BenignMar 16, 2026, 8:25 AM

Verdict: Benign
Confidence: high
Model: gpt-5-mini
Summary: The skill's code and instructions match its stated purpose (record via scrcpy, re-encode with ffmpeg, extract key frames); the main risks are expected system-level actions during installation (udev rules, sudo) rather than any covert behavior.
Guidance: This skill appears to be what it claims: it records an Android device with scrcpy and extracts key frames with ffmpeg. Before installing/running: review scripts/install.sh because it will prompt to install packages and (on Linux) add you to plugdev and write /etc/udev/rules.d/51-android.rules (requires sudo). Only run the install script if you trust these changes; consider running the workflow manually if you prefer (install adb/scrcpy/ffmpeg via your package manager and run scripts/main.sh commands). Verify packages come from your distro's or Homebrew repositories, and back up any system udev rules if you are concerned. If you only want to run extraction against existing videos, you can skip the install and recording steps and run the extract-frames command on local files.

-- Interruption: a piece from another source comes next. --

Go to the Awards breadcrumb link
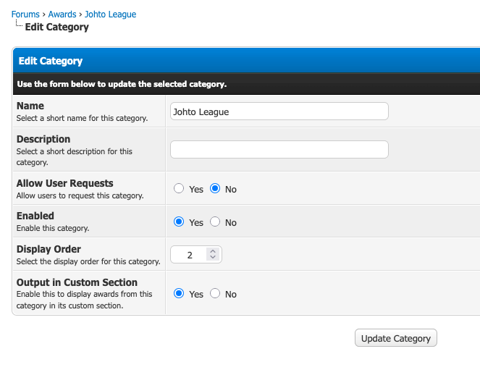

Purpose & Capability: okName/description (record Android screen, set keyframe interval, extract key frames) align with the included scripts and README. The scripts legitimately require adb, scrcpy, ffmpeg and perform the described operations.
Instruction Scope: okSKILL.md and scripts instruct only local actions: checking for tools, using scrcpy to record, using ffmpeg/ffprobe to analyze and re-encode, and listing PNGs. The scripts probe the connected device (adb devices, getprop) which is expected for this use case. There are no external network endpoints, hidden uploads, or instructions to read unrelated system files.
Install Mechanism: noteThere is no remote code download, but scripts/install.sh performs system changes: installing packages (brew/apt), adding the user to plugdev, writing a udev rules file to /etc/udev/rules.d and reloading rules. These are expected to enable USB access to Android devices but require sudo/admin rights and will modify system configuration.
Credentials: okNo credentials or sensitive environment variables are requested. Only optional env vars are KEYFRAME_INTERVAL and OUTPUT_DIR which are appropriate for the task.
Persistence & Privilege: noteThe skill does not request persistent automatic inclusion (always:false) and does not modify other skills. However, the install script requires and uses elevated privileges (sudo) to modify udev rules and groups — a necessary but privileged action to access USB devices.